Japan’s aging business community is creating a wave of private equity opportunities as family-run firms struggle with succession planning and steep inheritance taxes. Many long-time owners are finding that their children are unwilling to take over the family business, prompting a shift toward selling to private equity firms — a practice that was once culturally frowned upon.
According to Bain & Co., Japan’s private equity market has exceeded 3 trillion yen ($20 billion) in annual deal value for four consecutive years. Data from PitchBook shows deal activity rising more than 30% year over year to $29.19 billion. Much of this growth comes from family businesses choosing to sell as aging founders face a lack of successors and heavy inheritance tax burdens.
Jun Tsusaka, CEO of Japanese investment firm Nippon Sangyo Suishin Kiko, noted that many older entrepreneurs are deciding to sell rather than pass their companies down, saying his firm was recently approached by a 61-year-old owner whose children were not interested in continuing the business. Japan’s inheritance tax — among the world’s highest at up to 55% — compounds the issue, often forcing heirs to liquidate assets quickly to cover tax obligations due within ten months of death.

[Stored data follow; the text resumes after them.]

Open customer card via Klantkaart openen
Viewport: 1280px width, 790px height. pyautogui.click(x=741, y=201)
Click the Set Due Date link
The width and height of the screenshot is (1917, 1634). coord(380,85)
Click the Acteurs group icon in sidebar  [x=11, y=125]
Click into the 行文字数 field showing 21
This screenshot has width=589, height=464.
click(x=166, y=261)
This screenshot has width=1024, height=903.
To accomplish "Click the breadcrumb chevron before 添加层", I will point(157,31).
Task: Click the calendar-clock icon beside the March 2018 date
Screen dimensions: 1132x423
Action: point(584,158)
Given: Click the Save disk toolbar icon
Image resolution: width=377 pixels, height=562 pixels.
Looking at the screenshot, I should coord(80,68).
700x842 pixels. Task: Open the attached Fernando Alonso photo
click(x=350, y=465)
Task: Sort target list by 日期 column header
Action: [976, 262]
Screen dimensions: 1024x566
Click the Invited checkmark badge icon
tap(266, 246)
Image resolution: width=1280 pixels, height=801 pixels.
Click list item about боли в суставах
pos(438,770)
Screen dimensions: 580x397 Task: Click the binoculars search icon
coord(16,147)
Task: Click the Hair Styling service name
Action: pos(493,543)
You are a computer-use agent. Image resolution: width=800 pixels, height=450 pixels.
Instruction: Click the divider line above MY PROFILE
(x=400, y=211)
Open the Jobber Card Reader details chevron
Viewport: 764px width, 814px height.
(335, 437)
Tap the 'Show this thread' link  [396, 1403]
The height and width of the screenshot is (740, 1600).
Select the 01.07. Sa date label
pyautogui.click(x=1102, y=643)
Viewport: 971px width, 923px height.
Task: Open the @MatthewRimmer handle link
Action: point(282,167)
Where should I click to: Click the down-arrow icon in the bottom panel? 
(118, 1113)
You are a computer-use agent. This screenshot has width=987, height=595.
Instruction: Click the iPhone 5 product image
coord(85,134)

Over 90% of Japan’s small and medium enterprises are family-owned, and succession-related transactions now account for more than 65% of buyout deals, according to Neuberger Berman. A World Economic Forum report estimates that by 2025, around 1.27 million SME owners aged 70 or older will have no successor, representing roughly one-third of all Japanese companies. PitchBook analyst Kyle Walters explained that the country’s demographic realities are a major driver for deal flow, as many sellers now view private equity as one of the few viable options available.
This marks a significant cultural shift. Manoj Purush, a corporate partner at Reed Smith specializing in M&A, said that a decade ago, selling to foreign investors was unthinkable for many CEOs. However, successful investments by firms like KKR, Carlyle, and Bain Capital have helped normalize the practice. For instance, KKR’s 2013 acquisition of an 80% stake in Panasonic’s healthcare unit, which was later rebranded PHC Holdings and listed publicly in 2021, demonstrated the benefits of foreign ownership.
That shift in mindset has also extended to younger founders, many of whom are struggling to attract skilled managers amid Japan’s chronic labor shortages. Ryo Ohira, head of East Asia at Neuberger Berman, said this shortage is partly due to the so-called “Employment Ice Age” — a period from the early 1990s to early 2000s when Japan’s job market stagnated, leaving a gap in mid-career talent.
Regulatory reforms have further boosted Japan’s private equity market. Jim Verbeeten, a partner at Bain & Co., explained that the government’s 2015–16 reforms — including mandatory external directors and pressure from the Tokyo Stock Exchange to improve return on equity — have created a more investor-friendly environment. Corporate carve-outs are also gaining traction as large conglomerates divest non-core assets under pressure from activist investors to unlock value.
Macroeconomic factors are adding fuel to the boom. Neuberger Berman’s Ohira pointed out that a weaker yen makes Japanese assets more attractive to foreign investors, while global limited partners are demanding increased exposure to Japan. With interest rates remaining low, leveraged buyouts are particularly appealing, and according to PitchBook’s Walters, Japan’s PE market still offers significant headroom for growth.
However, experts warn of potential overheating. Verbeeten cautioned that the flood of capital chasing limited opportunities could lead to inflated valuations, recalling the overheated 2006–07 vintages that later underperformed following the global financial crisis. Despite this, Japan’s PE investment still accounts for only 0.4% of GDP, compared with 1.3% in the U.S. and 1.9% in Europe — leaving ample room for growth.
While the country’s demographic challenges remain daunting, private equity is poised to play a central role in Japan’s economic transition, offering lifelines to thousands of businesses without successors and fueling a new era of corporate transformation.